Se acostumbraron a compartir pensamientos que rara vez salen a la luz con aquellos que no tienen toda la confianza. Se acostumbraron a verse todos los días, a sentirse en familia, a crecer en amistad. Era una locura poder hablar sin más ni más entre ellos, se creó una especie de vínculo en el que uno buscaba lo mejor del otro sin pensar quien está haciendo más por quien. Se acostumbraron a la costumbre, a la cotidianeidad y a que todo ocurría como cualquier día, nada fuera de lo ordinario.
Todos tenían una pasión y la desarrollaban bien a solas y juntos; una especie de don que cada uno tenía y que era diferente del otro. Era común escuchar cantos con una muy bien entonada voz, o chistes mal dichos que causaban risa de todos modos; era común abrir sus corazones para elevar plegarias y dejarse saber que se pertenecían porque Dios, el Creador, los había hecho amigos, los había llamado a ser familia.

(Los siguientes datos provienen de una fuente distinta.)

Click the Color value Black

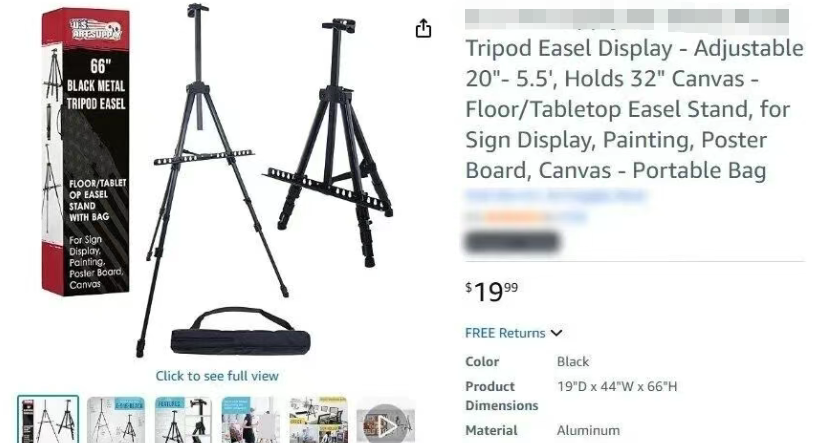pos(573,362)
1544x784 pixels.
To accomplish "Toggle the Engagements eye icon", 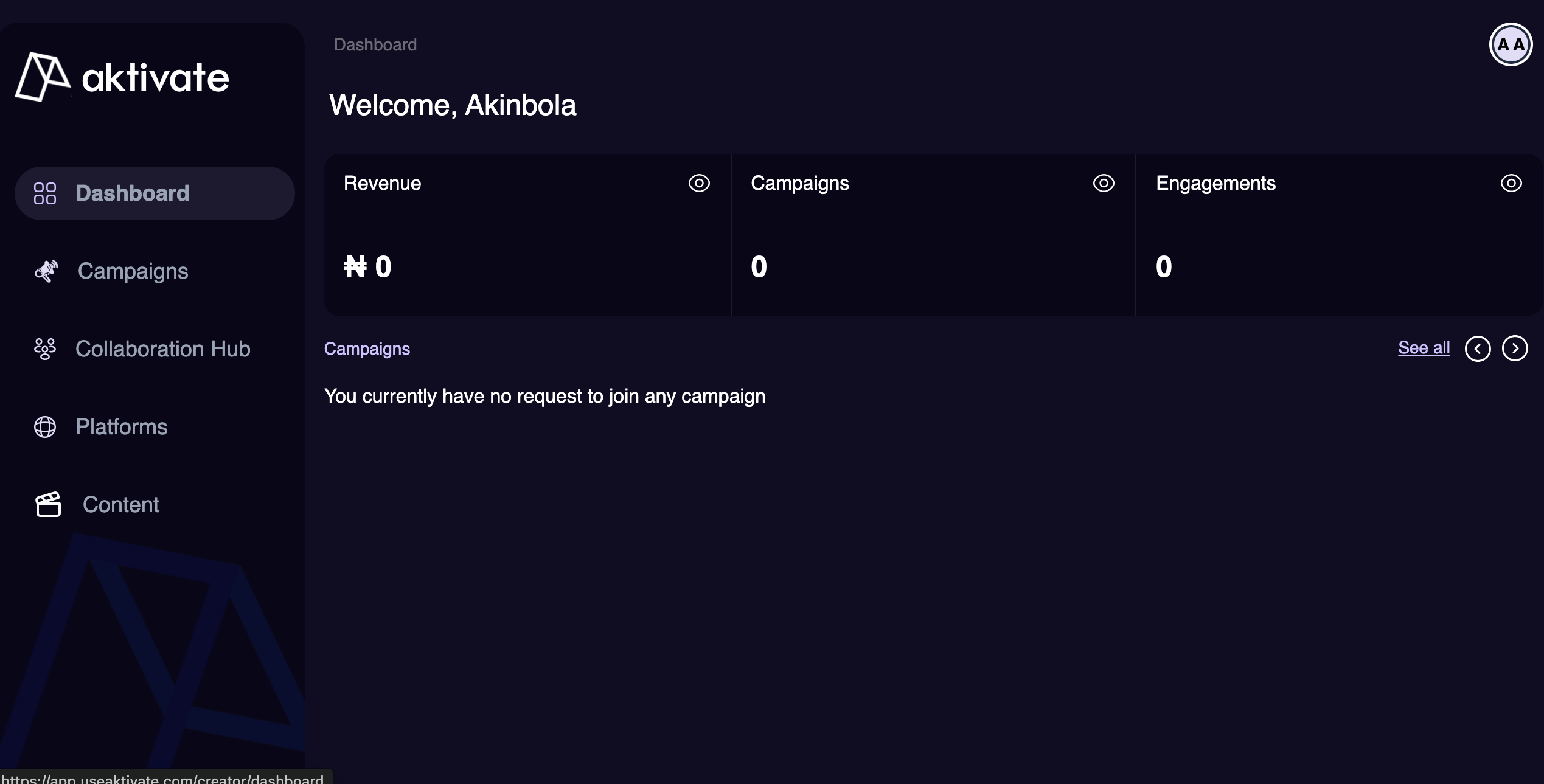I will pyautogui.click(x=1511, y=183).
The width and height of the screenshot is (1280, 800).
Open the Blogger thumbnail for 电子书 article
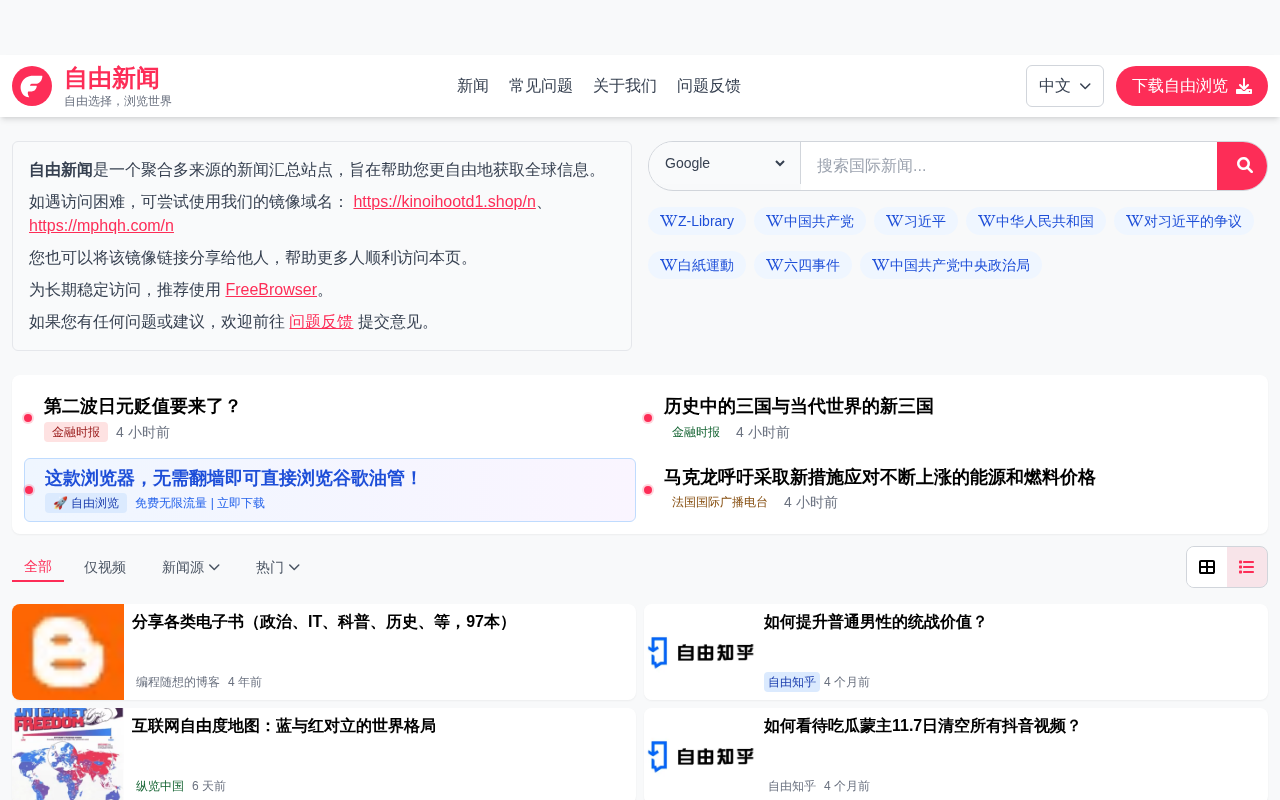tap(68, 652)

Pero, de pronto pasa que en una comunidad de pecadores redimidos no todo es color de rosa. El orgullo traicionero que aún habita en los corazones llega sin avisar, se esconde sutilmente tras el amor para lograr espiar y darse cuenta de cuándo es el momento indicado para atacar. Es en el momento justo cuando sale a flote, es expulsado desde las entrañas salpicando y manchando todo cuanto está cerca; hiere, lastima, daña lo que se había cultivado con amor.
Pasa como un huracán destruyendo lo que se había construido y tiende a salir huyendo, escondiéndose nuevamente, vistiendo la máscara de la ofensa, de víctima y de juez, porque el orgullo “Ve a su alrededor las carencias en las vidas de sus compañeros y rápidamente puede señalarlas, pero rara vez se ve a sí mismo y reconoce sus fallas (Mt. 7:1-6)”.1
Entonces, como individuo y comunidad, es tan sencillo aprenderse versos y poesía, así como la Palabra viva para hablarla con elocuencia, pero es tan difícil vivirla cuando nos hemos acostumbrado a solo predicarla. “El amor cubre multitud de faltas”, “Por encima de todo, vístanse de amor, que es el vínculo perfecto”, “El amor sea sin hipocresía; aborreciendo lo malo, aplicándose a lo bueno”. La hemos creído porque de ella hablamos, pero al vivirla, al extenderla a otros, muchas veces nos hemos quedado cortos. Es como si el orgullo nos cegara y lo que hemos predicado y creído de repente se quedara en el olvido, o peor aún, como si solo aplicara para nosotros y no para quien nos ha herido.
De pronto, desde nuestro lugar de ofensa y víctima nos hacemos merecedores de la gracia y la Palabra eterna; nos consideramos aptos para recibir la gracia solo nosotros y no darla, no extenderla, porque nos han ofendido y, ¿no será que Dios también nos da la razón? Si Dios nos da la razón, entonces podremos ser jueces y victimarios para el que merece la pena máxima a nuestros ojos, porque no han alcanzado nuestro estándar, porque derribaron el ídolo que teníamos, porque mostraron que son como nosotros: pecadores, falibles, personas rotas, con emociones, con heridas y clamores. Personas de carne y hueso y no la deidad que esperábamos. Hombres y mujeres comunes y corrientes que sin más ni más nos han fallado.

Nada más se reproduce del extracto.